The effects of calcitonin on bone resorption in hyperthyroidism: a placebo-controlled clinical study


Akcay M., Akcay G., BIlen H.

JOURNAL OF BONE AND MINERAL METABOLISM, cilt.22, sa.2, ss.90-93, 2004 (SCI-Expanded) identifier identifier identifier

  • Yayın Türü: Makale / Tam Makale
  • Cilt numarası: 22 Sayı: 2
  • Basım Tarihi: 2004
  • Doi Numarası: 10.1007/s00774-003-0455-1
  • Dergi Adı: JOURNAL OF BONE AND MINERAL METABOLISM
  • Derginin Tarandığı İndeksler: Science Citation Index Expanded (SCI-EXPANDED), Scopus
  • Sayfa Sayıları: ss.90-93
  • Atatürk Üniversitesi Adresli: Evet

Özet

The effects of intranasal calcitonin on bone metabolism were investigated in patients with hyperthyroidism. Urinary deoxypyridinoline (uDPD) levels were measured as a bone turnover marker and lumbar spine (L2) bone mineral density (BMD) was measured by dual-energy X-ray absorptiometry (DEXA) in 7 patients who were given only antithyroid drug (group 1), in 10 patients who were given antithyroid drug plus intranasal calcitonin (group 2), and in 10 healthy subjects who were given placebo (group 3) at the beginning and at the end of the study. The study continued until the patients with hyperthyroidism became euthyroidic according to the laboratory values. This period was approximately 3 months in groups 1 and 2. At the beginning of the study, uDPD was 21.5 +/- 2.6 nM DPD/mM creatinine in group 1, 23.3 +/- 3.6 nM DPD/mM creatinine in group 2, and 4.3 +/- 1.2 nM DPD/mM creatinine in group 3. uDPD levels measured in groups 1 and 2 were significantly higher than those in group 3 (P < 0.001).

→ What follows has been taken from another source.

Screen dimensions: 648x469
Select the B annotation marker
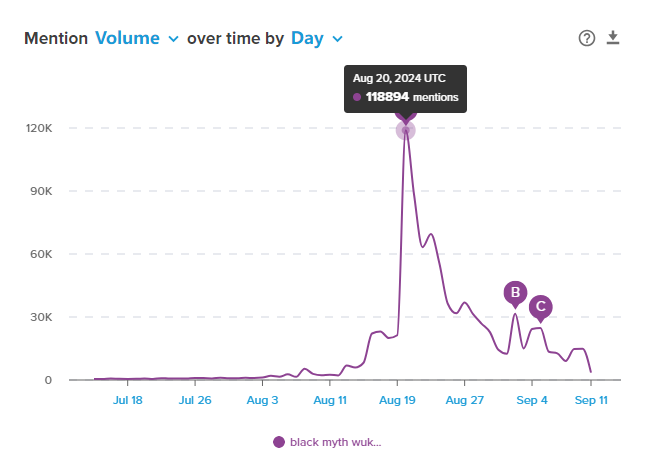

Area BMD Z scores of the patients in groups 1 and 2 were significantly lower than the healthy controls (P < 0.01, for both). At the end of the study, uDPD was 11.5 +/- 1.6 nM DPD/mM creatinine in group 1, 5.3 +/- 0.6 nM DPD/mM creatinine in group 2, and 4.4 +/- 1.3 nM DPD/mM creatinine in group 3. The levels of uDPD obtained in group 1 were significantly higher than those obtained in groups 2 and 3 (P < 0.05, for both). The difference between groups 2 and 3 was not significant. Area BMD Z scores measured at the end of the study were found to be increased in groups 1 and 2 compared to early values, but the values were slightly lower than the normal values. In comparison of early and late uDPD values, the decrease in late period was statistically significant in groups 1 (P < 0.05) and 2 (P < 0.001). We concluded that bone turnover is high in hyperthyroidism. The treatment of hyperthyroidism decreases the rate of bone turnover, but it is not sufficient to prevent the degradation of bone in hyperthyroidism. The addition of intranasal calcitonin to the treatment of hyperthyroidism prevents the degradation of bone.